Esta anguila de las cloacas de Manhattan, conocía todos los senderos de las aceras de la muerte y era un hombre pequeño, mal encarado, hosco, sumergido en sí mismo por la conciencia de que el enamorado que llevaba dentro jamás lograría que una hermosa mujer, dueña de uno de los prostíbulos donde su radar de fotógrafo genial encuadraba por adelantado sus legendarias instantáneas, le mirase con amor. Encarnó por ello, a su insólita manera, el inmortal mito de la Bella y la Bestia.

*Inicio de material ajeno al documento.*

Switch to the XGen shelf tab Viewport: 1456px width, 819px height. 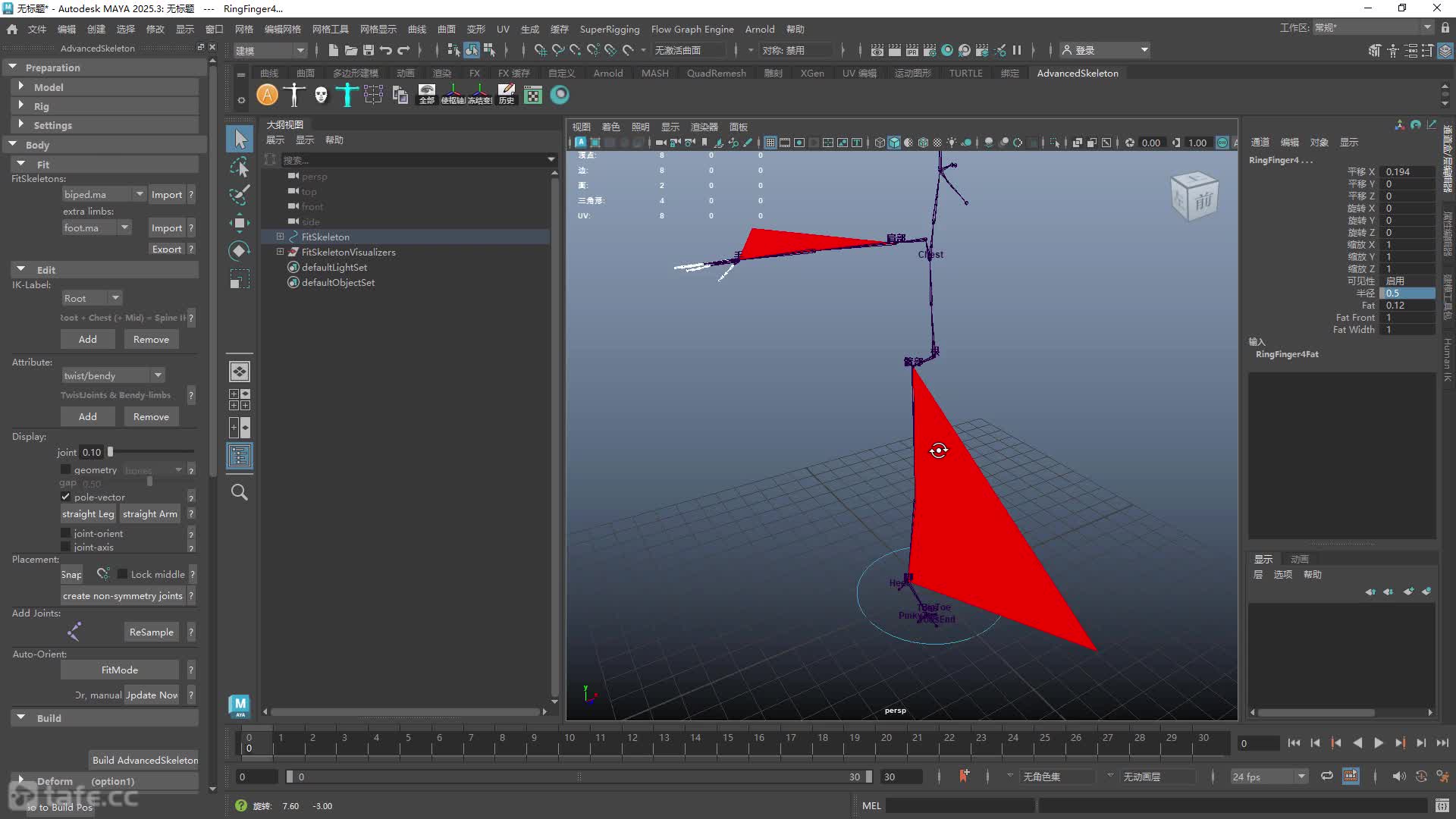pyautogui.click(x=812, y=73)
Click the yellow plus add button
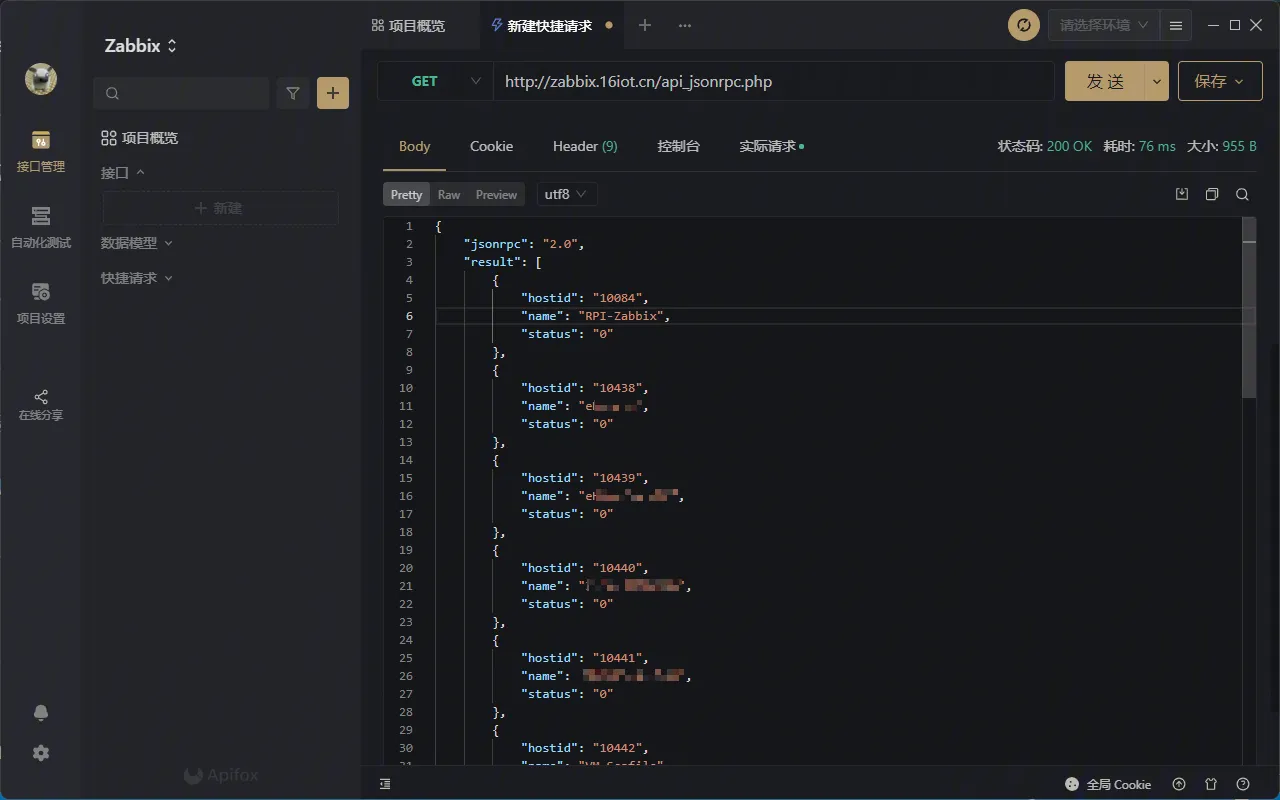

La Bella es en El ojo público Barbara Hershey, que hace una composición digna de su belleza y talento; y la Bestia tierna es Joe Pesci, aquel que nos capturó cuando era matarife de poca monta, de esos que suelen darle vocacionalmente gusto al dedo en el gatillo, en Uno de los nuestros; y que nos descolocó con su patética composición del viejo homosexual Ferry, cómplice de los asesinos de John Kennedy, en JFK. uno de los secundarios gigantes, máxima gloria del gran cine de Estados Unidos.

Humilde oro puro

Como Walter Brennan, Warren Oates, Edward Everet Horton, Richard Boone, Ben Johnson, Walter Huston, Edward Arnold, Lionel Barrymore, Albert Dekker, Thomas Mitchell, John Carradine, Barry Fitzgerald, Thelma Ritter, Jane DarweIl y decenas más de intérpretes que convirtieron a los rellenos de los repartos de Hollywood en listas de oro, Joe Pesci es un genio, un intérprete dotado de tanta fuerza y tal singularidad que, ahora, cuando por primera vez en su vida es dueño de la pantalla en una humilde película, cuyo presupuesto no alcanza a pagar el desayuno de una estrella, su presencia convierte a esta pobre película en una obra riquísima, indispensable de ver y que deja a la altura de su zapato a las superproducciones de esas estrellas: una joya donde convergen y se funden cine negro y cine lírico, antítesis ahora hermanas.